Prompt>
Search each line below for "computer", then return the lines where it appears.

☆ ☆ ☆ ☆

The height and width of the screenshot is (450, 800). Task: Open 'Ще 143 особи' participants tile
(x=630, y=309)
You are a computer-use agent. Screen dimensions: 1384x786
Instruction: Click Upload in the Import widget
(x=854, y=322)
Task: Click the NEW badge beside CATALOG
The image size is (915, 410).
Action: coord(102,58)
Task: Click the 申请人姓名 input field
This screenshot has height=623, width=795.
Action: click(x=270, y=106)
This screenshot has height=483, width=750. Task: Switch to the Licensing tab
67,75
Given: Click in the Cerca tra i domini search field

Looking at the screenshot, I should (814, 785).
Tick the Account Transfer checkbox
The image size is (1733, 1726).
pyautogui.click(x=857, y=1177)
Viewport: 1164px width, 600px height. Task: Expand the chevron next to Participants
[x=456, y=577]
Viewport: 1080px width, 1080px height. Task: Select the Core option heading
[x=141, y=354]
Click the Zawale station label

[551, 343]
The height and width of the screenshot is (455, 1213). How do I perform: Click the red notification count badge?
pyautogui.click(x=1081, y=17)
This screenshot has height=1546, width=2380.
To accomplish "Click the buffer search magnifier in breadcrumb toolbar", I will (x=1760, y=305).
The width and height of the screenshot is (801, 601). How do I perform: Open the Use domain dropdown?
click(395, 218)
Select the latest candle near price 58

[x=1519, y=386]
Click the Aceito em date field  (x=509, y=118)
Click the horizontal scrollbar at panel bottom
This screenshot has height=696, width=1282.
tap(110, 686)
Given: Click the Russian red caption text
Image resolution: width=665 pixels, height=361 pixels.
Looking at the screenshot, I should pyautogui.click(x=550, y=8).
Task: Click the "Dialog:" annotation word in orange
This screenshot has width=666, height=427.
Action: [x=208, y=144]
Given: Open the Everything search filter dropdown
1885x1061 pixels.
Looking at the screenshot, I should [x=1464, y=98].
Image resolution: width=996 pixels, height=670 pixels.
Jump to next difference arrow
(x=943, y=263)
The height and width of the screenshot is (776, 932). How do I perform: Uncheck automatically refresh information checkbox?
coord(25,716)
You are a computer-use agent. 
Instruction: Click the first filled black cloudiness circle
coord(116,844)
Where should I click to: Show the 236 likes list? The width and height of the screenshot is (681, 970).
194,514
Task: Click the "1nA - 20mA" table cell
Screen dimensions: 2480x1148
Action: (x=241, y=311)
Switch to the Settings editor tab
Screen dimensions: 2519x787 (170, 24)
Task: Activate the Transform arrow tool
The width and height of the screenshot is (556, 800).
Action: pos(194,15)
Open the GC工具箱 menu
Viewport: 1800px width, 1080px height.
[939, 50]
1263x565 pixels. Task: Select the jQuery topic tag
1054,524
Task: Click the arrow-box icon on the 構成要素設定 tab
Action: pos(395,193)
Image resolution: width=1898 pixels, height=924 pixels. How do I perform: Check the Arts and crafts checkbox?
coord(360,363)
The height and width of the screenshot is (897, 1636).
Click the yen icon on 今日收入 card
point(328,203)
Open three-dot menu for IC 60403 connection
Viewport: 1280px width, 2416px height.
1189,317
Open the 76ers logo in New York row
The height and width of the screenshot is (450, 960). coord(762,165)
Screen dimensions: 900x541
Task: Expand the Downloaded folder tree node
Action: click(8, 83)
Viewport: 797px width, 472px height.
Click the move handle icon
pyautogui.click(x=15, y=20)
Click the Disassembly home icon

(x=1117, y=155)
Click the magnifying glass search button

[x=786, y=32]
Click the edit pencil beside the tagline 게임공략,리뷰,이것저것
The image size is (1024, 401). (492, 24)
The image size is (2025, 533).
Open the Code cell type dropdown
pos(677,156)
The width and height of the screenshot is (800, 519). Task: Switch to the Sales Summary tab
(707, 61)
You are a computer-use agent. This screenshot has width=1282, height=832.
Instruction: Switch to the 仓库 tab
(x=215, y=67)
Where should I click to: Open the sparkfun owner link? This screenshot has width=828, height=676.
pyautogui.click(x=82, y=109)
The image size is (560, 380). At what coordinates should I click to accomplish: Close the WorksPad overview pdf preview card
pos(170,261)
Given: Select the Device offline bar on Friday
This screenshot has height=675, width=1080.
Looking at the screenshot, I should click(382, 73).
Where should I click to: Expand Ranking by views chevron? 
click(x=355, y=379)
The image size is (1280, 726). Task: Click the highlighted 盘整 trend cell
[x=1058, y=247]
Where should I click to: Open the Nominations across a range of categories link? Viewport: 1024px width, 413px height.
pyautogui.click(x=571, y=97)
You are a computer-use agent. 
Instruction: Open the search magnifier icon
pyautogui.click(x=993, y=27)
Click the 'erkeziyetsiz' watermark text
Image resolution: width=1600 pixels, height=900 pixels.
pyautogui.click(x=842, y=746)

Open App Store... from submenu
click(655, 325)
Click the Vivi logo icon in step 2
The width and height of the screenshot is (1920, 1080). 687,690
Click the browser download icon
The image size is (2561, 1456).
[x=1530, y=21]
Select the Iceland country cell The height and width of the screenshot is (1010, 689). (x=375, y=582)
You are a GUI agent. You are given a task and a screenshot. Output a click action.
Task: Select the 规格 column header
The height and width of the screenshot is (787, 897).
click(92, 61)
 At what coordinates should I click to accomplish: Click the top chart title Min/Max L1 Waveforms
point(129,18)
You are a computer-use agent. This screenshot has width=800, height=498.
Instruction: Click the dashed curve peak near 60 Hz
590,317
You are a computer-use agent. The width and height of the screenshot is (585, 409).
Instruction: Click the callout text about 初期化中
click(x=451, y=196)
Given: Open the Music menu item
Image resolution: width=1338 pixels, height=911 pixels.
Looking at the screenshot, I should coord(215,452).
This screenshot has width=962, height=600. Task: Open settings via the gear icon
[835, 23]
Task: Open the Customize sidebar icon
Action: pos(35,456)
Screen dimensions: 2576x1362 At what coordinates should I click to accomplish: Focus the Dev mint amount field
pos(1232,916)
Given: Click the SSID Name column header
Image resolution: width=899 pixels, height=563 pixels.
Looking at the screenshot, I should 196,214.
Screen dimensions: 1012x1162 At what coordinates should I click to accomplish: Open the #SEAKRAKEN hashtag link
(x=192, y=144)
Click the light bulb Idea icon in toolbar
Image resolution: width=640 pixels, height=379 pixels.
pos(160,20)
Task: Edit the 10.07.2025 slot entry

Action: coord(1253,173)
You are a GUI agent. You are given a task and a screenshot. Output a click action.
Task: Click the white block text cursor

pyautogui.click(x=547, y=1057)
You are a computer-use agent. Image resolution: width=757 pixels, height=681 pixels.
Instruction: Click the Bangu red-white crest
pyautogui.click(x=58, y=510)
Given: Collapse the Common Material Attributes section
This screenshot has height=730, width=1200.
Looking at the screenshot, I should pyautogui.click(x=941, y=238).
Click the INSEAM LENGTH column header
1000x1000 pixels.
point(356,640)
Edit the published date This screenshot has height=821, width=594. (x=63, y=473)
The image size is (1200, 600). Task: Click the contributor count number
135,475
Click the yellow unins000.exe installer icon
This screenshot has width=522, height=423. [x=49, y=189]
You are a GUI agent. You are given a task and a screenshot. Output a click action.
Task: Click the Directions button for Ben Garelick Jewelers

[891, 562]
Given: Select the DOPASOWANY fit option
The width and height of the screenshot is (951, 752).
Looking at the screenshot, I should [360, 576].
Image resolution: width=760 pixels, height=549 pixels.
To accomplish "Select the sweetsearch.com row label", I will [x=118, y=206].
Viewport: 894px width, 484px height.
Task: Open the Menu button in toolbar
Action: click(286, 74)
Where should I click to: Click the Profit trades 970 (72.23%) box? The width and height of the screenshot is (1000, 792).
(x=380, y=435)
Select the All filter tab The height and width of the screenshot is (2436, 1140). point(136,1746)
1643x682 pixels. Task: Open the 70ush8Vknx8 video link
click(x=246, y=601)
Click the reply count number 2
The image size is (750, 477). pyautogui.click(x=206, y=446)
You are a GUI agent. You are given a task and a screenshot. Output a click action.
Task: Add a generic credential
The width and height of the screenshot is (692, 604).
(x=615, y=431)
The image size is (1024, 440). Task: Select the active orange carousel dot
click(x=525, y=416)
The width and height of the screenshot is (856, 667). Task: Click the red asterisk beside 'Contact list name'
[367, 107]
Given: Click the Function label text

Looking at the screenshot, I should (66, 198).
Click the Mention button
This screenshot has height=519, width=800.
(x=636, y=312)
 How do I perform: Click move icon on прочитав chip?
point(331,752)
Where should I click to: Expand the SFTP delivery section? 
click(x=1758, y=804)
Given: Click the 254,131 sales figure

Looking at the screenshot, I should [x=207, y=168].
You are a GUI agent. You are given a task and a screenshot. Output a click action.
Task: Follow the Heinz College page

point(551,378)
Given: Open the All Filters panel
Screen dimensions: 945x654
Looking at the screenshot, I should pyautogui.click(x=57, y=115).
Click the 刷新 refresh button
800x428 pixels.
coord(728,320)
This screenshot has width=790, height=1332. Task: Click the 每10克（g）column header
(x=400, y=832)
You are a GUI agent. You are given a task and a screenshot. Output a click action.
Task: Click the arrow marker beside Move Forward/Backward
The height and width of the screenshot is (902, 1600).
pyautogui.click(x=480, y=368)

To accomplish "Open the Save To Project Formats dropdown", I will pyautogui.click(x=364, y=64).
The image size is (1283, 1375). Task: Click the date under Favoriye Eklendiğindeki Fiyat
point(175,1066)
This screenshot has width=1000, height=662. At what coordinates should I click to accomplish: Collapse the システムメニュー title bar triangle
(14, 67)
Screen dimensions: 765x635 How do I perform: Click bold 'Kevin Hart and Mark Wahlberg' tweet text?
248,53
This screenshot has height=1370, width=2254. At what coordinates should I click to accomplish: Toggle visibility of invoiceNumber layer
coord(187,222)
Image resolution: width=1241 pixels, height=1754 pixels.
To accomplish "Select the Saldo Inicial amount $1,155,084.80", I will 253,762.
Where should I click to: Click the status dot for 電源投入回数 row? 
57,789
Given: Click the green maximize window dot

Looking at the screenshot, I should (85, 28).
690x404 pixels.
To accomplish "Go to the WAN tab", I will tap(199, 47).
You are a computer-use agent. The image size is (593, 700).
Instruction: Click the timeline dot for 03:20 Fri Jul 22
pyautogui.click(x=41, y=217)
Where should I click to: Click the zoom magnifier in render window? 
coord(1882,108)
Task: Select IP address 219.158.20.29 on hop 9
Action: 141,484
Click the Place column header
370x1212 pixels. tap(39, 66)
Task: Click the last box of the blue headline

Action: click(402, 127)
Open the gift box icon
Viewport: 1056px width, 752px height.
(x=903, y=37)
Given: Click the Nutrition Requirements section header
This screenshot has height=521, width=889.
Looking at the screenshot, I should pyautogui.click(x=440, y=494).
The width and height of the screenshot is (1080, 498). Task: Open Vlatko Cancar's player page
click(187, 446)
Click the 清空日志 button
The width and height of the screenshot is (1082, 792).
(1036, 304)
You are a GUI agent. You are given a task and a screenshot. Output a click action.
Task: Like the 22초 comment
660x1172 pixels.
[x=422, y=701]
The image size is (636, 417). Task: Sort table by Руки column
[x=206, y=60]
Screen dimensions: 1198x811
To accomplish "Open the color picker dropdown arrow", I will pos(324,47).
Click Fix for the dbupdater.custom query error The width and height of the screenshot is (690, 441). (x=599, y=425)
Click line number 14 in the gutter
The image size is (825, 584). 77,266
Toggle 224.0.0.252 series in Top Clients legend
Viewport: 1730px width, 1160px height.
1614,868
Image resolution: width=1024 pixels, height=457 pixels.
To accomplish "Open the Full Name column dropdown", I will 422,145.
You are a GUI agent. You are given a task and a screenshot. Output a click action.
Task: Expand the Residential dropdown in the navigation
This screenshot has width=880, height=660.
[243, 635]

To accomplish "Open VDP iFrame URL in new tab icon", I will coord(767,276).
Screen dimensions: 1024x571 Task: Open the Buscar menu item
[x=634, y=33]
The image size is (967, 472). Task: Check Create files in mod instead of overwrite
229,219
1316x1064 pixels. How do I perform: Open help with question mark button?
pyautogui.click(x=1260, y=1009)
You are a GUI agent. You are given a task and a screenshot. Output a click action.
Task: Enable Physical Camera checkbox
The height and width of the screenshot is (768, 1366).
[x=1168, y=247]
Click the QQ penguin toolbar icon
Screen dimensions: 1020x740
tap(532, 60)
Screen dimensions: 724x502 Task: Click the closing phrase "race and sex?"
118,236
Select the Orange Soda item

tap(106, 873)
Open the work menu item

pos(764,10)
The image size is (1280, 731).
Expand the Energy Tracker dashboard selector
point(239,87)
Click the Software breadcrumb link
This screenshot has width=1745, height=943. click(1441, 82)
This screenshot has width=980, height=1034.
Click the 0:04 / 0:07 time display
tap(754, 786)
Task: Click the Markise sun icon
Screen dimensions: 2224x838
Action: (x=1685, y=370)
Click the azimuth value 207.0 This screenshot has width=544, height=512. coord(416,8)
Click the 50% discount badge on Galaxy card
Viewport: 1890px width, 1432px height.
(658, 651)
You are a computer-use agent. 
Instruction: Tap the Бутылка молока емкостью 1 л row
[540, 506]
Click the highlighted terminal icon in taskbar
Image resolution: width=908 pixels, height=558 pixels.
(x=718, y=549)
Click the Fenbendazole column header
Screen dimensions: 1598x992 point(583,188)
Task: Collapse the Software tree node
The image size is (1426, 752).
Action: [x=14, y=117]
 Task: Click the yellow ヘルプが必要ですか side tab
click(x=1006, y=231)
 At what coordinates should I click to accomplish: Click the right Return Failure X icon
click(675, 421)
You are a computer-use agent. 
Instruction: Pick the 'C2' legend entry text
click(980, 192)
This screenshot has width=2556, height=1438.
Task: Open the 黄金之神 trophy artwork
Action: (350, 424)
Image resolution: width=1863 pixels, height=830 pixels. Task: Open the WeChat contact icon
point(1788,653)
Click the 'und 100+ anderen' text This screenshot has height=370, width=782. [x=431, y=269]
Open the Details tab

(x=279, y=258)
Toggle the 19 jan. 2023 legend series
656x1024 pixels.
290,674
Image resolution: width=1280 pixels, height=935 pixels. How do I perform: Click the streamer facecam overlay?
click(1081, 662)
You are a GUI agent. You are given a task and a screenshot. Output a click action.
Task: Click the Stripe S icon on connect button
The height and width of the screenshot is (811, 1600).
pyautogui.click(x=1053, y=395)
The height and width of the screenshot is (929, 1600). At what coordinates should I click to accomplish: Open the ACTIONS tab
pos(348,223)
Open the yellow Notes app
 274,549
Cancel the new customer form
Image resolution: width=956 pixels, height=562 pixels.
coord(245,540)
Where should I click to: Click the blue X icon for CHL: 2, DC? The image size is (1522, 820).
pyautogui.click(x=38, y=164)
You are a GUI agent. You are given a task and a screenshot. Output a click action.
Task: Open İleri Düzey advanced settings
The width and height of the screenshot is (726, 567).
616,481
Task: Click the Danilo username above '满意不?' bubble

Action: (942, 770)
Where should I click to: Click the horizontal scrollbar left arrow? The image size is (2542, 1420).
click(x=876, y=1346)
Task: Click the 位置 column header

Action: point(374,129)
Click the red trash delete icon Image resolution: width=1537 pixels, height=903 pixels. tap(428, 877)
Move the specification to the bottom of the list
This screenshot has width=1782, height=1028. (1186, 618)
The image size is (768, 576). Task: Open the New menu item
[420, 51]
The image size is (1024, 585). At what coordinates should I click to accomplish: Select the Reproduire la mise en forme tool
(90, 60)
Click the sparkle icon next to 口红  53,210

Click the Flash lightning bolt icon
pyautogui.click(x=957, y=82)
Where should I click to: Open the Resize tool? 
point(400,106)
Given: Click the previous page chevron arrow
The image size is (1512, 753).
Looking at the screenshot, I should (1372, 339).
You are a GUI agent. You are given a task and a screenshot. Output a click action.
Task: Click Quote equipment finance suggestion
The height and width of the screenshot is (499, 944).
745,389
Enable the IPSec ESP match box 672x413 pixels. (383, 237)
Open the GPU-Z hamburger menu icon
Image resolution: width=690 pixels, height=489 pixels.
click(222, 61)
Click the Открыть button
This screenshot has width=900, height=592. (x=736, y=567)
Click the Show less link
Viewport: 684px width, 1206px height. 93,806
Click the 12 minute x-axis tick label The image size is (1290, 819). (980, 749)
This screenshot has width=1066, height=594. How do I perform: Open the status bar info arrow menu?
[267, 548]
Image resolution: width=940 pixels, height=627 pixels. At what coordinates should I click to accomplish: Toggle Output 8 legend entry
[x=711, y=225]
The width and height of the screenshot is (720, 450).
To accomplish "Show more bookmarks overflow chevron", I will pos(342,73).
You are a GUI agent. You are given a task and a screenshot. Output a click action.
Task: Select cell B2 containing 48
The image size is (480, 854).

☆ ☆ ☆ ☆

Answer space>
You are a computer-use agent. Screen dimensions: 1384x786
You are a computer-use agent. 
You are a computer-use agent. This screenshot has width=1282, height=832.
You are a computer-use agent. 
You are a computer-use agent. This screenshot has width=800, height=498.
You are a computer-use agent. The width and height of the screenshot is (585, 409).
You are a computer-use agent. Image resolution: width=757 pixels, height=681 pixels.
You are a computer-use agent. The image size is (593, 700).
You are a computer-use agent. 
You are a computer-use agent. 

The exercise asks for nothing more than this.